Чадо пожало плечами.
– Мне показалось, что Хинкус… Правда, он сразу свернул налево, на лестничную площадку… но все равно – Хинкус, кому же еще быть? С Кайсой или с Мозесихой его не спутаешь… да и ни с кем другим. Маленький такой, сутулый…
– Стоп! – сказал я. – Он был в шубе?
– Да… в этой своей дурацкой шубе до пят, и на ногах что-то белое… А что такое? – Чадо перешло на шепот. – Это он убил, да? Хинкус?
– Нет-нет, – сказал я. Неужели Хинкус врал? Неужели это все-таки инсценировка?
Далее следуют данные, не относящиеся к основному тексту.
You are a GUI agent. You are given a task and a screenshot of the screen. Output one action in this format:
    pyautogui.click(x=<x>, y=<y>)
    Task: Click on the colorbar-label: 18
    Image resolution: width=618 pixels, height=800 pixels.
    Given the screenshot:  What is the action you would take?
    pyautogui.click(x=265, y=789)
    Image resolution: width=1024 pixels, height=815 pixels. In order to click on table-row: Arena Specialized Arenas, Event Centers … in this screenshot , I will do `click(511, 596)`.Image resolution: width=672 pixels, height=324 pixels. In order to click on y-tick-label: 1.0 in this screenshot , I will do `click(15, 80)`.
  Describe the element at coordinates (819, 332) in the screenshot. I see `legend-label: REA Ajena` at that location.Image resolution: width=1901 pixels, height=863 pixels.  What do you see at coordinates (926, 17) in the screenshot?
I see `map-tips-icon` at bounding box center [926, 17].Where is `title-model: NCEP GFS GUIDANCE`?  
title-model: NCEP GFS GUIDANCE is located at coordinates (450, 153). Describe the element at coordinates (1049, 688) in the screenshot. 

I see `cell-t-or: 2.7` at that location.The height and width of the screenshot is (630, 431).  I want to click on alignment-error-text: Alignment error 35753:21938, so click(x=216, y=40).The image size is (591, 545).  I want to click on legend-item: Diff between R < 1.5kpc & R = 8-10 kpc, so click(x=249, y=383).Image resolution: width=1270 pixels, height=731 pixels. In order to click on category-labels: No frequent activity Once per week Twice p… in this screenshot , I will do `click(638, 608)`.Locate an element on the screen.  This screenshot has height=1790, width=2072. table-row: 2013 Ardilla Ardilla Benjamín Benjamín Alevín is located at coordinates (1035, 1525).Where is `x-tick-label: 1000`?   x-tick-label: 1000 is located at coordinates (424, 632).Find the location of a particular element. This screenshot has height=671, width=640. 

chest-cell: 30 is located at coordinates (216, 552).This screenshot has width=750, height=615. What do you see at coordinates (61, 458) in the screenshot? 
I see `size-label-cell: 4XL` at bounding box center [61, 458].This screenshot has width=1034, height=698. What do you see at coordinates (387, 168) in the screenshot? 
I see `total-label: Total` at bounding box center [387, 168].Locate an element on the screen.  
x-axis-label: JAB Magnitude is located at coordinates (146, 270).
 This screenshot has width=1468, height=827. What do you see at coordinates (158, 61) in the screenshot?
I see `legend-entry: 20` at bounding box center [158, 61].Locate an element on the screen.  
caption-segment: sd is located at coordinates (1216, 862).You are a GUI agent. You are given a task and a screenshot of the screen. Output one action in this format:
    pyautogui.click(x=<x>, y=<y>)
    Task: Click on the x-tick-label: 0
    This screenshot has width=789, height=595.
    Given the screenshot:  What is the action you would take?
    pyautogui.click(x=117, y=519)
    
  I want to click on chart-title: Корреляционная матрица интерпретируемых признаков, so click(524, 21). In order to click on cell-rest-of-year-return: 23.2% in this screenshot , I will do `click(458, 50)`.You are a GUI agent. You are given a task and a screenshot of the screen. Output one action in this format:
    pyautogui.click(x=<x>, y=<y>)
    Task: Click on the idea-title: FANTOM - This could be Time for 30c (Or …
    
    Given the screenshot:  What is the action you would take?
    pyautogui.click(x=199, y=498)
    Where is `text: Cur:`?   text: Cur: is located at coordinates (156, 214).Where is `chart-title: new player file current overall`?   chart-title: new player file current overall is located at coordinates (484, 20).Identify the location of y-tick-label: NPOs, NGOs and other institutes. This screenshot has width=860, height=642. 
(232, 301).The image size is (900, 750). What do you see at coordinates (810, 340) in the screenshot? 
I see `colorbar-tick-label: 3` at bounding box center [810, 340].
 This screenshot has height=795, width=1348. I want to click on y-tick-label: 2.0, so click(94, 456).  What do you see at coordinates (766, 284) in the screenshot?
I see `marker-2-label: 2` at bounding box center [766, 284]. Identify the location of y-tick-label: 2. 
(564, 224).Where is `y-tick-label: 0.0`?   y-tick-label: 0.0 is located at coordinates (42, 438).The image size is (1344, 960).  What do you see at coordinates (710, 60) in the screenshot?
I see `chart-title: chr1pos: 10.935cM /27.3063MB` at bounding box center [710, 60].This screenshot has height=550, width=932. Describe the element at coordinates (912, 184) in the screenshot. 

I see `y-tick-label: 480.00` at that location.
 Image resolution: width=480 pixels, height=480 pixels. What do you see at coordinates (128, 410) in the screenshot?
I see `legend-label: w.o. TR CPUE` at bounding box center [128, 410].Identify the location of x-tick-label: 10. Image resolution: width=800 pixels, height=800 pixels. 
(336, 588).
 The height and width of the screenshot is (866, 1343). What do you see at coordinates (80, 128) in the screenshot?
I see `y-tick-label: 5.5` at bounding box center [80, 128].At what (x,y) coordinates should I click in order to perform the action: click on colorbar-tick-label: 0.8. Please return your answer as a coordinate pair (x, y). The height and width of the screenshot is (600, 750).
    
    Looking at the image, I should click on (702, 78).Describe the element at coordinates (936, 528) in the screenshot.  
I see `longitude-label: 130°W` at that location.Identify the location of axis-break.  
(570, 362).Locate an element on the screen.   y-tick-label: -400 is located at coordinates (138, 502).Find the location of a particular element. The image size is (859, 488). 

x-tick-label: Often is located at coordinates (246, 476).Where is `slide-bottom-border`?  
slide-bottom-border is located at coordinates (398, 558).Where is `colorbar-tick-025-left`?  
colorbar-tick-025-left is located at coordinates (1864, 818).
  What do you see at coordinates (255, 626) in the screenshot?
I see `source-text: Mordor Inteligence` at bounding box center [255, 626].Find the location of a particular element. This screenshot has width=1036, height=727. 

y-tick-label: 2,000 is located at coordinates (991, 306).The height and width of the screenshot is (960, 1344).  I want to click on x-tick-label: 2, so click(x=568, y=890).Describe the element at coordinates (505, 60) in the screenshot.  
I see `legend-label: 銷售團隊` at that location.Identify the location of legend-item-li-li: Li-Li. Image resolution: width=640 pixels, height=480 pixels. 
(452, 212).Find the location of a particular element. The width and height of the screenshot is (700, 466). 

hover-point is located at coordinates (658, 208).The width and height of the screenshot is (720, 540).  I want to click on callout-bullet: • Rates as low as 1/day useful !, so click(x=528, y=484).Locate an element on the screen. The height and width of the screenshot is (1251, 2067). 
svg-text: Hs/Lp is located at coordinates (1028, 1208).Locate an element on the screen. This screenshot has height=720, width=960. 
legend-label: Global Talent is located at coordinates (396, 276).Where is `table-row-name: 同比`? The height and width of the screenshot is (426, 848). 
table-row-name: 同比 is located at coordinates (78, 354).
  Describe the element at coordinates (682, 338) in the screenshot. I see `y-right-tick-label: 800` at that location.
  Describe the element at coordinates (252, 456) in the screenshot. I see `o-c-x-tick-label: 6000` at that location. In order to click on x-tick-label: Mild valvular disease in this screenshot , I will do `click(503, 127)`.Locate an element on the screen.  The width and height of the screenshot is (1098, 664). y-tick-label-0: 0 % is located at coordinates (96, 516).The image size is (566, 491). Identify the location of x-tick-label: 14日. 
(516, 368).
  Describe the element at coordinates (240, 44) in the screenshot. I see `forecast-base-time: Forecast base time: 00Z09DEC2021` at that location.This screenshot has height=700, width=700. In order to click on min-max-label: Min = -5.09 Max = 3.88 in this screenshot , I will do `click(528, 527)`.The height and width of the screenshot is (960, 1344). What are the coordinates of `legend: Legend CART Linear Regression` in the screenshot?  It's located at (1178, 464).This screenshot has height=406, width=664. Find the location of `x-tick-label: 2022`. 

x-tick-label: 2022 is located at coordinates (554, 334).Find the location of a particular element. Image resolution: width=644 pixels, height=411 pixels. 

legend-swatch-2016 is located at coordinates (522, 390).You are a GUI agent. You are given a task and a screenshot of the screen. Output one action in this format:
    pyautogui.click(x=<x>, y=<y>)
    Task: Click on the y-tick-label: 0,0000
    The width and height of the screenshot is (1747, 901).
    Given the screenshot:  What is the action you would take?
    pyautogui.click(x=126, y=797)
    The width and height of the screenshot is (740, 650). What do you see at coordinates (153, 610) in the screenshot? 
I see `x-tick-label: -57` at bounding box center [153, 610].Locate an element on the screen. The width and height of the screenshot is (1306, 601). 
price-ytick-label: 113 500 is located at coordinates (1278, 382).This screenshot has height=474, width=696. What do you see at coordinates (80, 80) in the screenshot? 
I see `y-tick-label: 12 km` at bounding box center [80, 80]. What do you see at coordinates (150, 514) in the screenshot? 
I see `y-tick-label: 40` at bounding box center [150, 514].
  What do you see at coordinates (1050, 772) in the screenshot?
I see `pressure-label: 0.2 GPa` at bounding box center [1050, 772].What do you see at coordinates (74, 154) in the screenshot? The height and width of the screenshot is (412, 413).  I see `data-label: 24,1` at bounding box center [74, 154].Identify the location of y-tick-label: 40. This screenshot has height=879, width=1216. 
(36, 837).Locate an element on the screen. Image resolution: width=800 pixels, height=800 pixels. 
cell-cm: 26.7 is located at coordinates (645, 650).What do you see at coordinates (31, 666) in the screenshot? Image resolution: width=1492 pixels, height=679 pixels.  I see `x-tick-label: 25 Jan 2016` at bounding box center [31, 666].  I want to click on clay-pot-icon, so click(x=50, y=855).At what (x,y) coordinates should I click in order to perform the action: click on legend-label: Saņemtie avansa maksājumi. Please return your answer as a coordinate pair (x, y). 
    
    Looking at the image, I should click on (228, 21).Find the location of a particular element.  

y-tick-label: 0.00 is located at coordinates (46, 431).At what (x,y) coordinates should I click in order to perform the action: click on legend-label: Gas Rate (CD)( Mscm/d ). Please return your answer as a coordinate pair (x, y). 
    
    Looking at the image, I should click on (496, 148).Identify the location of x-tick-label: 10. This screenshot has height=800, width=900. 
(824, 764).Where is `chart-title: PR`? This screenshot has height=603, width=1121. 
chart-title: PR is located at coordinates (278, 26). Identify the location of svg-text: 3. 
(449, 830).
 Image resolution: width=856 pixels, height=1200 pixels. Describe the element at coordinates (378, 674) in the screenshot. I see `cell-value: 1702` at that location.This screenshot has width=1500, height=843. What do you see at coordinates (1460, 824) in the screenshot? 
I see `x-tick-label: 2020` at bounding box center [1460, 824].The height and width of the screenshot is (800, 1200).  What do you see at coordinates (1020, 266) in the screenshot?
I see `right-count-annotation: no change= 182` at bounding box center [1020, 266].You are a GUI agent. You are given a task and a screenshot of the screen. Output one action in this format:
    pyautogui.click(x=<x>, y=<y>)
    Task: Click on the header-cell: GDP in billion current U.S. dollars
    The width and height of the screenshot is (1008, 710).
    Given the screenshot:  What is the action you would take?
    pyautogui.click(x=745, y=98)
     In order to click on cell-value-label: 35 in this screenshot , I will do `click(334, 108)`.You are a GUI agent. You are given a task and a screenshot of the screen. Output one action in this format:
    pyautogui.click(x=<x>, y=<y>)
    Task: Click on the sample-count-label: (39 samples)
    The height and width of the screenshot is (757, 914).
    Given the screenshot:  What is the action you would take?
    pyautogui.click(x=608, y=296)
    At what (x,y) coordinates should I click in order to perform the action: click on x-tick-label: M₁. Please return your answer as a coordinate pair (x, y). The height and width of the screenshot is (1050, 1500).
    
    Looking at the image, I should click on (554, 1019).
Часы раздавили, переведя стрелки назад… а Хинкус сидел под столом и хихикал, а потом ловко разыграл меня и сейчас хихикает у себя в номере… а его сообщник хихикает где-то в другом месте. Я вскочил.
– Сидите здесь, – приказал я. – Не смейте выходить из номера. Имейте в виду, я с вами еще не закончил.
Я пошел к выходу, потом вернулся и забрал со стола бутылку.
– Это я конфискую. Мне не нужны пьяные свидетели.
– А можно, я пойду к дяде? – спросило чадо дрожащим голосом.
Я поколебался, потом махнул рукой.
– Идите. Может быть, он сумеет убедить вас, что надо говорить правду.
Выскочив в коридор, я свернул к номеру Хинкуса, отпер дверь и ворвался внутрь. Везде горел свет: в прихожей, в туалетной, в спальне. Сам Хинкус, оскаленный, мокрый, сидел на корточках за кроватью. Посредине комнаты валялся сломанный стул, и Хинкус сжимал в руках одну из ножек.